New Century Cos. Passes Capital Milestone, Sees No Further Need for Outside Financing Required Friday October 21, 8:56 am ET
Machine-Tool Maker, Citing Sharp Rise in Demand, Also Expects to Eliminate Debt and Apply for Exchange Listing in 2006
LOS ANGELES, CA--(MARKET WIRE)--Oct 21, 2005 -- New Century Companies, Inc. (OTC BB:NCNC.OB - News), a leading manufacturer and re-manufacturer of machine tools, today announced substantial improvement in its capital situation and outlook. Specifically, it reported the following: -- Capital needs are now being met internally. Because of sharply rising cash flow from previously announced and pending orders, the Company needs no further outside financing and will fund its growth internally for the foreseeable future. -- Existing notes payable are now expected to be paid off by mid-2006. New Century remains free of long-term debt. -- The Company now plans to apply for exchange listing, on either the Amex or NASDAQ markets, during 2006. -- Requests for quotes by potential customers have reached the highest level in New Century's history. Demand is being driven by boom in mining and oil/gas production.
Cash Flow Meeting Capital Needs
Like other machine-tool companies, New Century was hard hit by the prolonged downturn in the U.S. manufacturing economy during the late 90s and the first years of this decade. The slump left it with a significant short-term debt burden and insufficient working capital to meet demand for new orders. Now, however, its cash flow has improved to the point where it can meet new orders without further outside borrowing or equity placements. It also is on track to pay off short-term notes payable by approximately the middle of 2006.
The Company cited a string of large new orders, all previously announced, as one factor enabling it to pass its capital milestone. In Third quarter orders for its re-manufactured vertical turning centers (VTCs) totaled $2.74 million.
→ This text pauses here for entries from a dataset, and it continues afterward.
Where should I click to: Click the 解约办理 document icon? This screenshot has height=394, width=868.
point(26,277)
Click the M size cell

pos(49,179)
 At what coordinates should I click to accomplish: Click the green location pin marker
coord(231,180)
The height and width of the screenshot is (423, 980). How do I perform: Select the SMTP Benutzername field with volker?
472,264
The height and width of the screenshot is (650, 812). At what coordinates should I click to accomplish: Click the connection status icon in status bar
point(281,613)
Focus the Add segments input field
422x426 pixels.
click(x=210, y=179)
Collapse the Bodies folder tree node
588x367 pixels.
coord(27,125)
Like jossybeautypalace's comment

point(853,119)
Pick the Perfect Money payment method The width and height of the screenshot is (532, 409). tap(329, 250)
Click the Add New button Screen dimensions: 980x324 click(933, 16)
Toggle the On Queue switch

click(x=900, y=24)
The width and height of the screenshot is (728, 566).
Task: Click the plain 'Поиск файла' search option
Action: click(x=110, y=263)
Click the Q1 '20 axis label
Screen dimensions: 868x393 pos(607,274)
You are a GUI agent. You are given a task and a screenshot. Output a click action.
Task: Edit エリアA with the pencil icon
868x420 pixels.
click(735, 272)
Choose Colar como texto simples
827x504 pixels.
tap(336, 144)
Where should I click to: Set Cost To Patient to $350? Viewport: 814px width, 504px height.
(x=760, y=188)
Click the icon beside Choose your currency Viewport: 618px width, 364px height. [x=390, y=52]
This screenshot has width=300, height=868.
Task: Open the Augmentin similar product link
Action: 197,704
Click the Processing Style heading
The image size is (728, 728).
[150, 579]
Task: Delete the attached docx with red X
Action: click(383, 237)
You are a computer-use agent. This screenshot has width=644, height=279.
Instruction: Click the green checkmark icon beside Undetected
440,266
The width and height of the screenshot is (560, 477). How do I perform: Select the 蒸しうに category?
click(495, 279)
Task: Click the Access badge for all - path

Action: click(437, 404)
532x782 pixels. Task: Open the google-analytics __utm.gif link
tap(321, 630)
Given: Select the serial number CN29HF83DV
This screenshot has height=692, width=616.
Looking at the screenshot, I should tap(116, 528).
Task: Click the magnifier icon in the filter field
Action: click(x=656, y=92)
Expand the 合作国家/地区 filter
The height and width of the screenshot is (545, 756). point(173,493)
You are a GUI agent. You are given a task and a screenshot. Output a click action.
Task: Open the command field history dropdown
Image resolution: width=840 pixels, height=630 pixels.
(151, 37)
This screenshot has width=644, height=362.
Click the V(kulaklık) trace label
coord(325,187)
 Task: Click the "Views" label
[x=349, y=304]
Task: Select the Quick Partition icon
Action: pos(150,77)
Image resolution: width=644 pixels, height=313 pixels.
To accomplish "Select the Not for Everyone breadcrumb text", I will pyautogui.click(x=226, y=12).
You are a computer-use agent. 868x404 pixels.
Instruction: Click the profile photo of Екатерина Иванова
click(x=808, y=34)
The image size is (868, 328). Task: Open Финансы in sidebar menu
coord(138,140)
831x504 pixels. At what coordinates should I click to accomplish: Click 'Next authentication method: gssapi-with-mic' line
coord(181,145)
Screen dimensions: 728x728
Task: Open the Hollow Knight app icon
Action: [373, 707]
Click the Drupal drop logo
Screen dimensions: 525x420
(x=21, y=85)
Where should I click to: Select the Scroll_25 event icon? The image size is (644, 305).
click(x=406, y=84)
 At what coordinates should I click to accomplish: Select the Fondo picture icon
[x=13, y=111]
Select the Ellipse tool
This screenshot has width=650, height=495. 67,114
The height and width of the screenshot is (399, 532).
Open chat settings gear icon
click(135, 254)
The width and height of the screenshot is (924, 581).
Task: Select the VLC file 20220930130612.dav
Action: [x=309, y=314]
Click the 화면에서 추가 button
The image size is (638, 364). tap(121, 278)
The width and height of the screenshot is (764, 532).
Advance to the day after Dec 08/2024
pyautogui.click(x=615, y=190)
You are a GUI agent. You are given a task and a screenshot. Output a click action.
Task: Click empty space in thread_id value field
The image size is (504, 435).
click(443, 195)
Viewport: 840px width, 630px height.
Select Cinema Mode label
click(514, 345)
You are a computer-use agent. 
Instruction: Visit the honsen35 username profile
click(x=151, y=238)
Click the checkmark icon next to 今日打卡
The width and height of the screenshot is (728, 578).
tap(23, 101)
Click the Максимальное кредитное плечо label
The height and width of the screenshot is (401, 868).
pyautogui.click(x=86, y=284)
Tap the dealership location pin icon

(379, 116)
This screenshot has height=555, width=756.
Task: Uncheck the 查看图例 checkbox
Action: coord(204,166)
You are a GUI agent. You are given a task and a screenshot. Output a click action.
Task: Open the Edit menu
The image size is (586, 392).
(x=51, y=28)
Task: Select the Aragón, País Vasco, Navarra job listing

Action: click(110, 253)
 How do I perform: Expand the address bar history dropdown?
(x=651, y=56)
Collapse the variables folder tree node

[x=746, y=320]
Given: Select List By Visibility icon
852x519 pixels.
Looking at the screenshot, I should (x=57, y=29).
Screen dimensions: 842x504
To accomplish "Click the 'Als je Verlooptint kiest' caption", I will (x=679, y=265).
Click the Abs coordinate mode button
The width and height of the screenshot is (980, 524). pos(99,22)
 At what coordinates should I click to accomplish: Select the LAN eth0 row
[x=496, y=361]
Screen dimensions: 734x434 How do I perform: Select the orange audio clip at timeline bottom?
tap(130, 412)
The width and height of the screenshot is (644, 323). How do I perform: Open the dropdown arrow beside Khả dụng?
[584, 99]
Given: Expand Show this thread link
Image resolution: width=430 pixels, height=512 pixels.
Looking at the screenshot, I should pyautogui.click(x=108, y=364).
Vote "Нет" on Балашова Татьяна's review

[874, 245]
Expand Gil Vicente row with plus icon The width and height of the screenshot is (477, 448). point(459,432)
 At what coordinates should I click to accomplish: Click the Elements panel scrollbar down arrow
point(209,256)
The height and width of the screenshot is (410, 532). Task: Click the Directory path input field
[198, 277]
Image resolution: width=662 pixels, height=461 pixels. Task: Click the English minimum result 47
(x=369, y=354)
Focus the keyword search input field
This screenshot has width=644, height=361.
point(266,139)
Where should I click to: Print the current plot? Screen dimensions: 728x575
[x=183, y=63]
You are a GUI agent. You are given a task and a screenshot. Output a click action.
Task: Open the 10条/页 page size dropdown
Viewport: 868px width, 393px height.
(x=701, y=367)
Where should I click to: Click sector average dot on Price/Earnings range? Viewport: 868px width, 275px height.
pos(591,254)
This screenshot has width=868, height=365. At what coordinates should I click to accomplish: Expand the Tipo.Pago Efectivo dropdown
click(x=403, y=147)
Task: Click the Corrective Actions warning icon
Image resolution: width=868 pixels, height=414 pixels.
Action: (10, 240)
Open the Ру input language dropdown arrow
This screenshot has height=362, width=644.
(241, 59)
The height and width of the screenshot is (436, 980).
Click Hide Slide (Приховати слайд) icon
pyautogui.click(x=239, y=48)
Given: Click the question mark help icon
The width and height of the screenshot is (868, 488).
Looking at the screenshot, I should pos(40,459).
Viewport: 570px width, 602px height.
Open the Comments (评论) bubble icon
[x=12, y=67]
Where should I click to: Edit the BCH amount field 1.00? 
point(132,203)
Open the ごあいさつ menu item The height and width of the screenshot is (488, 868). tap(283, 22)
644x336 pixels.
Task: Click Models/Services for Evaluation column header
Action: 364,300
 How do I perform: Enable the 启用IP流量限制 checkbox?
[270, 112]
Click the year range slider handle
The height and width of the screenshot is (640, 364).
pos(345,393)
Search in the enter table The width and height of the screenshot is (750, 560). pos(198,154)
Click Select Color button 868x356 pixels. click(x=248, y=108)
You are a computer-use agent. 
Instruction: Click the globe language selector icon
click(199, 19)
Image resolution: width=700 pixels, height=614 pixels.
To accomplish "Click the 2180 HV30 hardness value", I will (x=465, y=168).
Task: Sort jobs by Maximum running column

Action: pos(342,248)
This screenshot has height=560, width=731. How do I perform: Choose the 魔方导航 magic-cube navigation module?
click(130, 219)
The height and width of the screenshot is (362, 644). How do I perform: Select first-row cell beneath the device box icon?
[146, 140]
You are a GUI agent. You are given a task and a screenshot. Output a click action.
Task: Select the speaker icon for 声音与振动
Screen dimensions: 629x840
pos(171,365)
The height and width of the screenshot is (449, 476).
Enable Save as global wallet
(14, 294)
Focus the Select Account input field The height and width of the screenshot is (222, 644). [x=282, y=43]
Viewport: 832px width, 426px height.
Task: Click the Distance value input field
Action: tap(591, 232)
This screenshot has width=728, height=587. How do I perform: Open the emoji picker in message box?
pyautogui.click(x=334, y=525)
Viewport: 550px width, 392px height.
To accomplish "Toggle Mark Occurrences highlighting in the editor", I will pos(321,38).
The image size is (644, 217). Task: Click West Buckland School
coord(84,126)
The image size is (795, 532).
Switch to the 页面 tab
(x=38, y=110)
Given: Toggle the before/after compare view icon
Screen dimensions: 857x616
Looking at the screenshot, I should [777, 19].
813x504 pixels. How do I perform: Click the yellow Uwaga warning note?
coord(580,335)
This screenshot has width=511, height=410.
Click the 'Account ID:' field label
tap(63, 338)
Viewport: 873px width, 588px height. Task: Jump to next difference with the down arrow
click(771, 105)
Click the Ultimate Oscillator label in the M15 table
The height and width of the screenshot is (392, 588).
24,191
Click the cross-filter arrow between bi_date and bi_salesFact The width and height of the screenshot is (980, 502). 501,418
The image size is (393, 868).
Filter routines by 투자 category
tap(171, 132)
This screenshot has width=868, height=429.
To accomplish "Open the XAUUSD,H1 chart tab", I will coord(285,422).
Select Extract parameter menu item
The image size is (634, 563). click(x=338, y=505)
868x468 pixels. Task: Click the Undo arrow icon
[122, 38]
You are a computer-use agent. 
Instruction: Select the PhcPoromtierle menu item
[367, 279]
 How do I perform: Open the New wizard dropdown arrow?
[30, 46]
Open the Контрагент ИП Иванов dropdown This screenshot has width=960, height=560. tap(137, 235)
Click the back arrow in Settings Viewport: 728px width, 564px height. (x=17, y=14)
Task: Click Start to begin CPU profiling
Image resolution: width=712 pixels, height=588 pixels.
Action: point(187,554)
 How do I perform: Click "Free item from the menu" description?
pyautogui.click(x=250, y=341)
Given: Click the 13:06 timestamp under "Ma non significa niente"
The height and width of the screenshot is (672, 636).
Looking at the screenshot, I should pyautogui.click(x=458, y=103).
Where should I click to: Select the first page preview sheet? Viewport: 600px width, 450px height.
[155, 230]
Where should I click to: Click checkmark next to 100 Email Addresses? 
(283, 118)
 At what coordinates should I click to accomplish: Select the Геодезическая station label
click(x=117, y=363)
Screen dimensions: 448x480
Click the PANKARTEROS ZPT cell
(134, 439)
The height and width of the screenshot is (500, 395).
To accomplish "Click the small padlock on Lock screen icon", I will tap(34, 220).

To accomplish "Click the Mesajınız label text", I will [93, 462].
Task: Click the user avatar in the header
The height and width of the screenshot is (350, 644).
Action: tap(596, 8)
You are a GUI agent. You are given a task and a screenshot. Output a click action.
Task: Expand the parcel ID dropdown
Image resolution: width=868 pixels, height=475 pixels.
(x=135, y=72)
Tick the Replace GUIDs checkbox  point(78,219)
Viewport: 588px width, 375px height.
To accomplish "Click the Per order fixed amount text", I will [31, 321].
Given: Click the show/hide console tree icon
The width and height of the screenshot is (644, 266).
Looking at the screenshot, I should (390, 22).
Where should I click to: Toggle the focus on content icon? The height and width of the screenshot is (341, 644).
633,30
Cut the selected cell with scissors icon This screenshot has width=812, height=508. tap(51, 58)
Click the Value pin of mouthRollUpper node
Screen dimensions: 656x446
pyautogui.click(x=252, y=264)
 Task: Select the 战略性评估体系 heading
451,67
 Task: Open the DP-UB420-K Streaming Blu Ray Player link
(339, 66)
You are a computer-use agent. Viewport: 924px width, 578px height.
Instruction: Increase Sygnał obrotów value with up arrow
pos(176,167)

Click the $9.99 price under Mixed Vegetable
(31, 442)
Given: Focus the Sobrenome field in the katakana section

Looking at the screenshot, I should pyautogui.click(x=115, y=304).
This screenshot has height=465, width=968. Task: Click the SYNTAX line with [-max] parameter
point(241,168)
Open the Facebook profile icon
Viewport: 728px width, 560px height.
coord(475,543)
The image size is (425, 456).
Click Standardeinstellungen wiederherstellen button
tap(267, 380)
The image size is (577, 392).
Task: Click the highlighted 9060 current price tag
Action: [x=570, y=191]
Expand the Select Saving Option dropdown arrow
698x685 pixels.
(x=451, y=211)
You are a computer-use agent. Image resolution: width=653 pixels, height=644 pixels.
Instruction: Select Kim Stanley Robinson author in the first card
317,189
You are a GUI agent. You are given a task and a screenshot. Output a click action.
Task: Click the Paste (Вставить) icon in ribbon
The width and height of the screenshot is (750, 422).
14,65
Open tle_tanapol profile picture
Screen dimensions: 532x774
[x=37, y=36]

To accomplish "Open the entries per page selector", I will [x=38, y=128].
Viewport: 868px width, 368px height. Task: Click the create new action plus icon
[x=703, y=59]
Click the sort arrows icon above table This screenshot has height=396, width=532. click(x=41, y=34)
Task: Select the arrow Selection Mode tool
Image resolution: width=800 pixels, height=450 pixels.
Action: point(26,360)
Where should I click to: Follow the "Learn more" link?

It also reported that requests for quotes, a key indicator of demand, are coming in at the highest rate in its history. Demand for VTCs, a form of large vertical lathe, is being spurred by booming activity in the energy sector.
Further evidence for the growth of California's manufacturing sector, of which New Century is a part, comes from a newly released survey from the A. Gary Anderson Center for Economic Research at Chapman University. As the Los Angeles Business Journal reported, the survey showed that the state's manufacturing continued to expand and outperform the rest of the nation during the third quarter. Chapman's manufacturing sector composite index for California registered 59 during that quarter, compared to the national index was 56.5. A reading over 50 indicates expansion.
Payoff of Notes Will Enhance EPS
The interest expense due to short-term notes has been a significant factor in New Century's recent operating results. For the first half of 2005, interest totaled $119,285, wiping out net operating income of $101,568. The company expects most of this expense to be eliminated starting in the second half of 2006. Based on the interest total and the average number of shares outstanding for the first half of 2005, eliminating interest charges would improve earnings by approximately $0.02 per fully diluted share. Moreover, the payoff of notes will signify that the Company no longer requires capital infusions to carry on its day-to-day operations, and that it has sufficient working capital from internal sources to fulfill new orders.
Exchange Listing Planned
In light of its improved capital position, New Century now expects to meet the NASDAQ and Amex requirements during 2006. It plans to apply for listing in one of those markets sometime in that year.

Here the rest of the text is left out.